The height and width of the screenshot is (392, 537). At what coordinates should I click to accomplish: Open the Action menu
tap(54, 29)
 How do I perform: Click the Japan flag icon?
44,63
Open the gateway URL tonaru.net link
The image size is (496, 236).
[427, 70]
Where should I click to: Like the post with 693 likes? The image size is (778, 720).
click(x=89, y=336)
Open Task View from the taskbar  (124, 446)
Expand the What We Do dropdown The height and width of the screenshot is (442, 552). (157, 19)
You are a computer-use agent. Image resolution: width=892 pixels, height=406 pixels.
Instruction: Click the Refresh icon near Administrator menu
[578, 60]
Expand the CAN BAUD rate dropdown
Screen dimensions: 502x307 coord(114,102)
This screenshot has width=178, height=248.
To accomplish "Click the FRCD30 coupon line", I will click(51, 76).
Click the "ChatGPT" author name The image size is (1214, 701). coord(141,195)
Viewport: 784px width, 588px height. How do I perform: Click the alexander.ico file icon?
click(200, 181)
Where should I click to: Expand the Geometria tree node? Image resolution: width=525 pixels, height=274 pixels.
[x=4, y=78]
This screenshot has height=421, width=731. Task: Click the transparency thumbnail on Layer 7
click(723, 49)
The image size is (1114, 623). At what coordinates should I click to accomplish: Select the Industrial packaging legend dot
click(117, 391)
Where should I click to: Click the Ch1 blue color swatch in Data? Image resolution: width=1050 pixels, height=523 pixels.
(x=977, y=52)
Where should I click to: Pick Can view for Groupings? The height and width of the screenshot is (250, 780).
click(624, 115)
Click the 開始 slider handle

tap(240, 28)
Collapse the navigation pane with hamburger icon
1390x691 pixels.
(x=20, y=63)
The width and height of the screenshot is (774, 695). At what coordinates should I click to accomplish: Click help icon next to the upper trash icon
──────
> [What this task involves] Please output only the lines from the one holding "The image size is (1114, 623)." to the end of the records, first and last included, exactly as they appear.

> [Final answer]
The image size is (1114, 623). At what coordinates should I click to accomplish: Select the Industrial packaging legend dot
click(117, 391)
Where should I click to: Click the Ch1 blue color swatch in Data? Image resolution: width=1050 pixels, height=523 pixels.
(x=977, y=52)
Where should I click to: Pick Can view for Groupings? The height and width of the screenshot is (250, 780).
click(624, 115)
Click the 開始 slider handle

tap(240, 28)
Collapse the navigation pane with hamburger icon
1390x691 pixels.
(x=20, y=63)
The width and height of the screenshot is (774, 695). At what coordinates should I click to accomplish: Click help icon next to the upper trash icon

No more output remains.